Tunable pDNA/DODAB:MO lipoplexes: The effect of incubation temperature on pDNA/DODAB:MO lipoplexes structure and transfection efficiency

• pDNA:DODAB:MO's lipoplexes structure is sensitive to the lipoplex incubation temperature.
• Increase in the incubation temperature has a similar effect on aggregate morphology as the observed with an increase in MO content.
• A phase lipid separation occurs at 50 °C with the migration of DODAB molecules to the lipoplex surface.
• This positive charge re-localization influences the lipoplexes structure, DNA release and cell transfection efficiency.

Dioctadecyldimethylammonium bromide (DODAB):1-monooleoyl-rac-glycerol (MO) cationic liposomes were reported as a promising alternative to common transfection agents, showing superior effectiveness on the transfection of the 293T mammalian cell line with pSV-β-gal plasmid DNA. The study of DODAB:MO aggregates in the absence of DNA has indicated that their morphology depends on the balance between DODAB's tendency to form bilayer structures and MO's propensity to form inverted non-lamellar structures. Other parameters, such as the temperature have proved to be crucial in the definition of the morphology of the developed nanocarrier.
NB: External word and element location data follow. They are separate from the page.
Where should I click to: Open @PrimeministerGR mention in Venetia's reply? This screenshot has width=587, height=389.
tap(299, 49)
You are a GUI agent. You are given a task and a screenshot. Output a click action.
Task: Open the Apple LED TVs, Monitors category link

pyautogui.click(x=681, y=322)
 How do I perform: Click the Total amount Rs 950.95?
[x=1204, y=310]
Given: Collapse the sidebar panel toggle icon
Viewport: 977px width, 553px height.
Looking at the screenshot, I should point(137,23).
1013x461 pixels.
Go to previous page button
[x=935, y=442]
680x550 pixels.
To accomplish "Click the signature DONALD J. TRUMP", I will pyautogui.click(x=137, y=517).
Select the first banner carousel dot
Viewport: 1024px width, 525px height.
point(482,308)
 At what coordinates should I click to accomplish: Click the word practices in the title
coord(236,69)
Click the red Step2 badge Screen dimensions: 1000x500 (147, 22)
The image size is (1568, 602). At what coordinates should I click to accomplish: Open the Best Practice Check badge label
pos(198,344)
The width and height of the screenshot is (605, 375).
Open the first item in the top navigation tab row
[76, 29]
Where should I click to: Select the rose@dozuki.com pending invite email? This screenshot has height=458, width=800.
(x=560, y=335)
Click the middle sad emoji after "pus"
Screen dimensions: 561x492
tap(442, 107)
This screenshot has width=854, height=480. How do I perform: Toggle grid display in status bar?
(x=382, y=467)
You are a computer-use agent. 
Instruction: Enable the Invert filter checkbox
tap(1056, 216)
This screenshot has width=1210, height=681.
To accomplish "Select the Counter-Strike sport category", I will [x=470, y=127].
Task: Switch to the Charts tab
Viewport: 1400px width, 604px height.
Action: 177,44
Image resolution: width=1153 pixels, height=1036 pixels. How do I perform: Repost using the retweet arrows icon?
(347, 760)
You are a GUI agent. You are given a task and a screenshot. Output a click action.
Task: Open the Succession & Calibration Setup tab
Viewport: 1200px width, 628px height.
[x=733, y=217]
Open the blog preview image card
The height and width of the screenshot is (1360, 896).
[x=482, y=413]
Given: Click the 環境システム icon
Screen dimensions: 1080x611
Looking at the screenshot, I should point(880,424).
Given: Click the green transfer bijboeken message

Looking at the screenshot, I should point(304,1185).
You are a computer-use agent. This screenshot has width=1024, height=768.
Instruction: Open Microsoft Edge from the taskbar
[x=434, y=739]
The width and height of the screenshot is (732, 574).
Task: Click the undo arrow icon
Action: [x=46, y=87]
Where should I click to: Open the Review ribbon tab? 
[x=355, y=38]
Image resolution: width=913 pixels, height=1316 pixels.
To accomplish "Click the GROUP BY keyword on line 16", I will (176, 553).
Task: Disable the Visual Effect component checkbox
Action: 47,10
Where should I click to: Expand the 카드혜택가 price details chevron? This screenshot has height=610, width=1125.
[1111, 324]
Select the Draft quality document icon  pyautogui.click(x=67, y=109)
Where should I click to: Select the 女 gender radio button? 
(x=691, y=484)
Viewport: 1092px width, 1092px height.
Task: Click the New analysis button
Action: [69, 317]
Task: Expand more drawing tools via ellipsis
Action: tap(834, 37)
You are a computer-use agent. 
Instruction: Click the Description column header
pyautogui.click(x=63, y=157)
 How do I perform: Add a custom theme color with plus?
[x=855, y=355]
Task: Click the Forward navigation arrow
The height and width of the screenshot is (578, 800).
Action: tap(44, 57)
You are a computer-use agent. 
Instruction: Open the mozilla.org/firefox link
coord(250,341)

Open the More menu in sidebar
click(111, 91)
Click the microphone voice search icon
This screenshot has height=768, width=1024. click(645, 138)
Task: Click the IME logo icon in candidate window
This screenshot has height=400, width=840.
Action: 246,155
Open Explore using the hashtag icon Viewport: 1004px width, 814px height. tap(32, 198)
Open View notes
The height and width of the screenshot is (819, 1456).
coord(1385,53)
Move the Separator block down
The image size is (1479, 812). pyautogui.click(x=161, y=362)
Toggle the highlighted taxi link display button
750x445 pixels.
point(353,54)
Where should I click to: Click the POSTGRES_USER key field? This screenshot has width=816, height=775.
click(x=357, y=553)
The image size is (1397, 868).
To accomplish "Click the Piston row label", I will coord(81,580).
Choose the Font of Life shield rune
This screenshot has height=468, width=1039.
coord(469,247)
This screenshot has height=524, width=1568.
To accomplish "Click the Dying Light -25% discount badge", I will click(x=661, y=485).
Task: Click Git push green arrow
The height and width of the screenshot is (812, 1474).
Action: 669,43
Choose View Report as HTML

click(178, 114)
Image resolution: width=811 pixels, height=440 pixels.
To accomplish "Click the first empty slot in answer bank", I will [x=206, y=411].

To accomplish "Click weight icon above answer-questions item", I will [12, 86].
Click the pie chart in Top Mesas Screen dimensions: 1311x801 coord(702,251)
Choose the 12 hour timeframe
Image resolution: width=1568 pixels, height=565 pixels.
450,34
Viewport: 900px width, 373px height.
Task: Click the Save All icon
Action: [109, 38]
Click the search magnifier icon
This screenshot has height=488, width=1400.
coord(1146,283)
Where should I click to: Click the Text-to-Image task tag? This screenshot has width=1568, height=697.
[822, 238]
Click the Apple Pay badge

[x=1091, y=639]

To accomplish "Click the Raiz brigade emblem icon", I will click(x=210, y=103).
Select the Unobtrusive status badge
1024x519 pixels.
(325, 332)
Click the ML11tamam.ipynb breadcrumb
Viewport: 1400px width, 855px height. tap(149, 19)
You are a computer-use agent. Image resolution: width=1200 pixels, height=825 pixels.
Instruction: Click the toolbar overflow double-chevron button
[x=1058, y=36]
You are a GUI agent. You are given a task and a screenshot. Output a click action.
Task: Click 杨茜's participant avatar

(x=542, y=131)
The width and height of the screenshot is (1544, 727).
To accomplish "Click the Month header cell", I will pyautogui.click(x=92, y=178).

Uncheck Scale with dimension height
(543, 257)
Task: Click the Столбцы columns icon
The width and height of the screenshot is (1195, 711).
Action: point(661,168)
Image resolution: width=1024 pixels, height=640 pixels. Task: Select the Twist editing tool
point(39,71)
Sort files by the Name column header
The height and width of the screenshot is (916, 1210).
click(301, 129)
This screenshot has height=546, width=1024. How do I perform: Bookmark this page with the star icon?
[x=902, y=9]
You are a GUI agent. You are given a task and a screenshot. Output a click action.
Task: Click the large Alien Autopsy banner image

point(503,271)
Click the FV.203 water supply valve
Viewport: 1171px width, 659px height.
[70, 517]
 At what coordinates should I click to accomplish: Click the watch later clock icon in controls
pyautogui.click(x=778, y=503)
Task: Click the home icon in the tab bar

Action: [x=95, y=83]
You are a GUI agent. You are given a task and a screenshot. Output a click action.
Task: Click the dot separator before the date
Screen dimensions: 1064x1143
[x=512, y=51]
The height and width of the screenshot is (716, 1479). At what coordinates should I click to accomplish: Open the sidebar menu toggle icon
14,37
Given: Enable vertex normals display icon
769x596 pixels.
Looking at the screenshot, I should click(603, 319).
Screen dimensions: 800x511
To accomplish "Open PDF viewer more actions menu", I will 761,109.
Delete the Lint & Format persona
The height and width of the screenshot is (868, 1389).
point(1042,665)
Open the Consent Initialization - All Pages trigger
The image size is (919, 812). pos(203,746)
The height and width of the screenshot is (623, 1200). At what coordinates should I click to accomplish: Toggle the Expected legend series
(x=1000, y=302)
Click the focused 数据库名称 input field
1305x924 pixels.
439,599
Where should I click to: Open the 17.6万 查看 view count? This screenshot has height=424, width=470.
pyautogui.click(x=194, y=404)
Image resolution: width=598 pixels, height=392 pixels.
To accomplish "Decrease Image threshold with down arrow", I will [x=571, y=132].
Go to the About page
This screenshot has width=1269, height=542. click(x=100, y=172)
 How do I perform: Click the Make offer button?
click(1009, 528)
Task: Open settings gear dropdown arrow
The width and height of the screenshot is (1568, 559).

Therefore, in this work, a step forward to the current gene carrier system will be given by studying the effect of the tunable parameters (incubation temperature and MO content) on the structure of pDNA:DODAB:MO lipoplexes. More importantly, the implications that these tunable parameters could have in terms of lipoplex transfection efficiency will be investigated. Dynamic light scattering (DLS), zeta (ζ) potential, cryo-transmission electron microscopy (cryo-TEM) and ethidium bromide (EtBr) exclusion were used to assess the formation, structure and destabilization of pDNA:DODAB:MO lipoplexes at DODAB molar fractions of (1:1) and above equimolarity (2:1, 4:1) prepared at incubation temperatures from 25 to 50 °C. Experimental results indicate that pDNA:DODAB:MO's structure is sensitive to the lipoplex incubation temperature, resulting in particles of distinct size, superficial charge and structure. These variations are also visible on the complexation dynamics of pDNA, and subsequent release upon incubation with the model proteoglycan heparin (HEP), at 25 and 50 °C. Increase in temperature leads to re-organization of DODAB and MO molecules within the liposomal formulation, causing a positive charge re-localization in the lipoplex surface, which not only alters its structure but also its transfection efficiency. Altogether, these results confirm that in the DODAB:MO carriers, an increase in the incubation temperature has a similar effect on aggregate morphology as the observed with an increase in MO content. This conclusion is extended to the pDNA:DODAB:MO lipoplexes morphology and subsequent transfection efficiency defining new strategies in lipoplexes preparation that could be used to modulate the properties of other lipid formulations for nonviral gene delivery applications.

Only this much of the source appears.